Making up a new name:

$$G(s) = \frac{1}{s(s^2 + 4)}$$

I used partial fractions and got this:

$$G(s) = \frac{1}{4s} - \frac{s}{4(s^2 + 4)}$$

With the above I can easily do the inverse Laplace transform of the first term in X(s). But for the second term, I wanted to use the fact that

$$u(t-a)f(t-a) = e^{-as}F(s)$$

where a = π and F(s) would be the same as G(s). The inverse Laplace transform of G(s) is

$$4 - \frac{1}{4}cos(2t)$$

And by just following the fact I just mentioned above, I would think that the Laplace transform of the second term in X(s) would be:

$$u(t - π)(4 - \frac{1}{4}cos(2(t - π))$$

cos(2t - 2pi) simplifies to cos(2t) due to periodicity of cosine.

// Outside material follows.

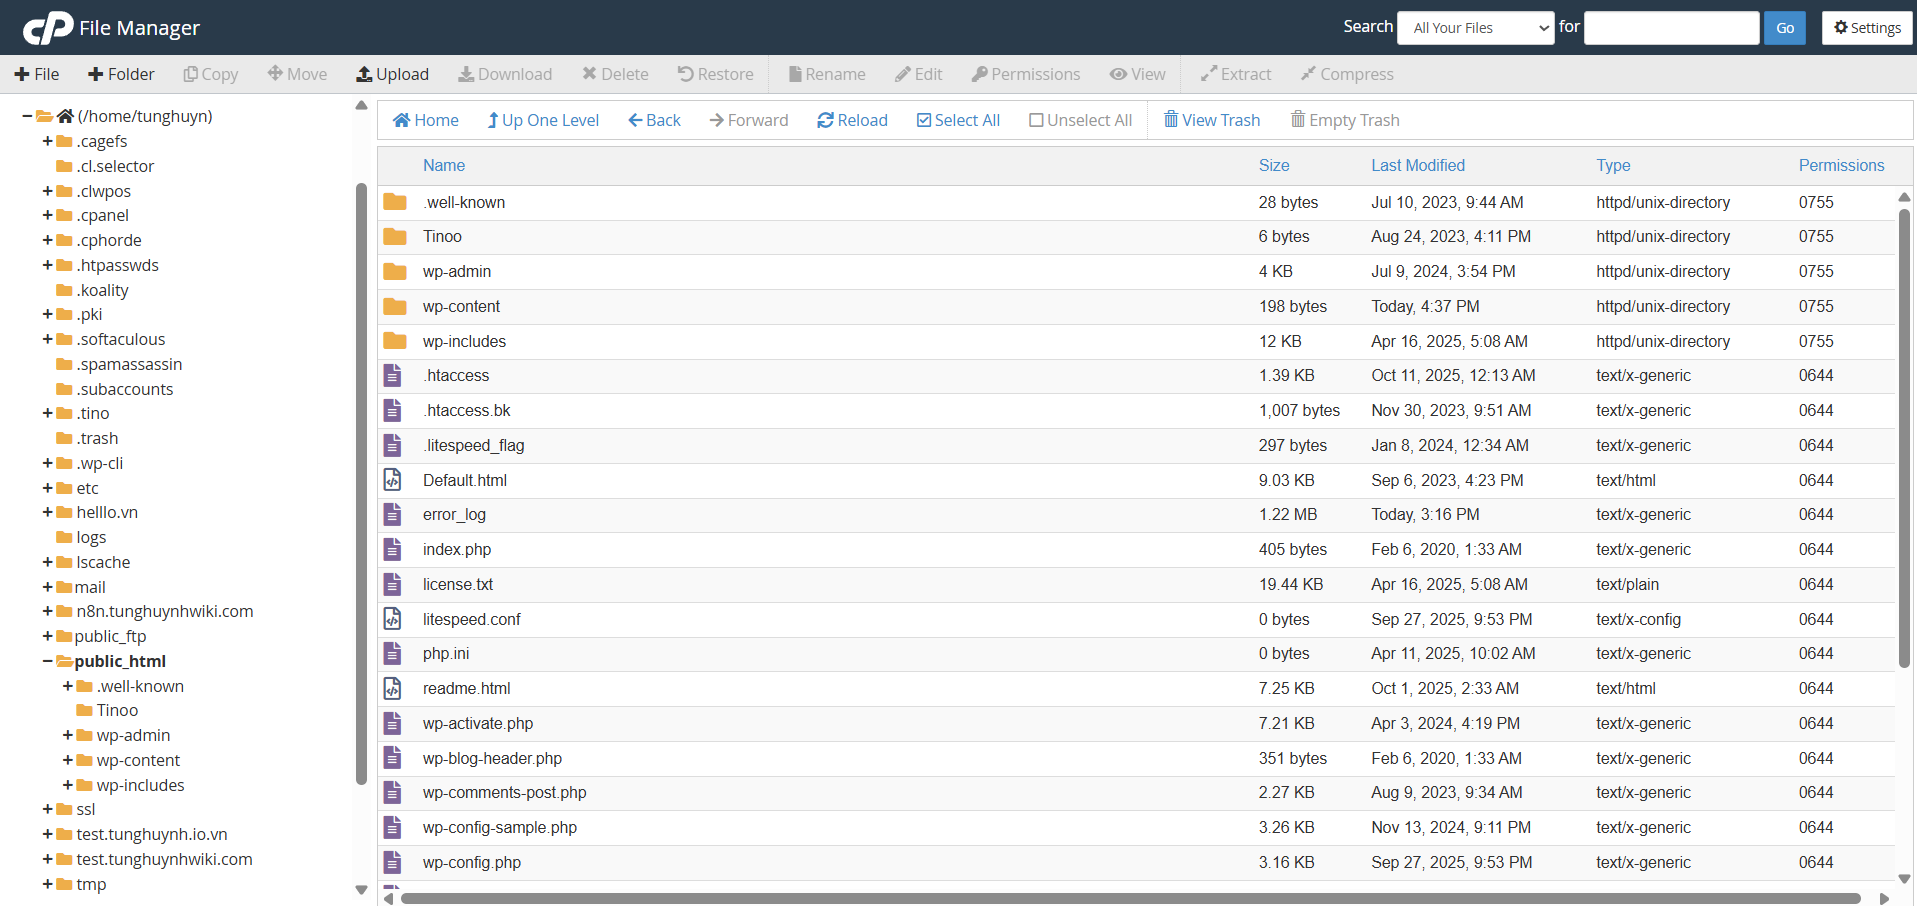
Task: Check Select All files
Action: pos(924,120)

So finally my final answer would be

$$f(t) = 4 - \frac{1}{4}cos(2t) - u(t - π)(4 - \frac{1}{4}cos(2t))$$

When I checked the answers, my answer was a little off. Normally, this really wouldn't bother me too much because there's a very good chance I made a small error somewhere, but I'm not too used to doing questions like these and I was wondering if anyone could find a really obvious glaring error the procedure I did. I have an exam tomorrow and it would be nice to make sure.